En Tunisie, mai annonce habituellement le début du boom du tourisme estival, mais alors que la guerre au Moyen-Orient fait des ravages dans la région, la saison s’ouvre sur des bases difficiles.

Les responsables de l’industrie accusent les conséquences du conflit, qui a fait monter en flèche les prix du pétrole et les frais de voyage, même à des milliers de kilomètres de là, sur l’île idyllique de Djerba, en Tunisie.

Anane Kamoun, directrice de l’hôtel Royal Garden Palace sur l’île, a indiqué que les réservations avaient diminué de moitié environ cette année dans son établissement.

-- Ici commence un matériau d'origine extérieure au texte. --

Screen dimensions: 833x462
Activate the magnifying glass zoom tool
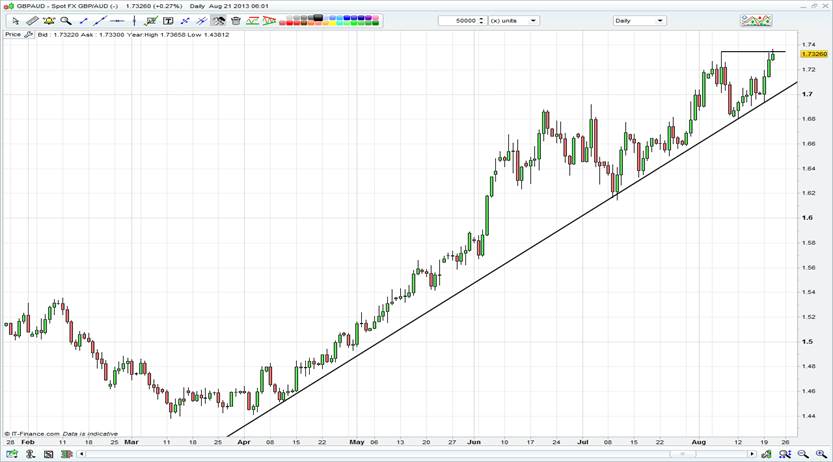click(x=66, y=20)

« Quand les prix du pétrole augmentent, les tarifs aériens augmentent, et c’est à ce moment-là que les touristes commencent à reconsidérer le coût », a déclaré Kamoun.

« Quand les tarifs aériens augmentent de 70 ou 80 euros, cela représente une somme importante et les touristes commencent à chercher des alternatives. »

Le prix du kérosène a doublé depuis le début de l’année, obligeant les compagnies à augmenter les prix des vols, certaines annulant même des vols avec peu de bénéfices.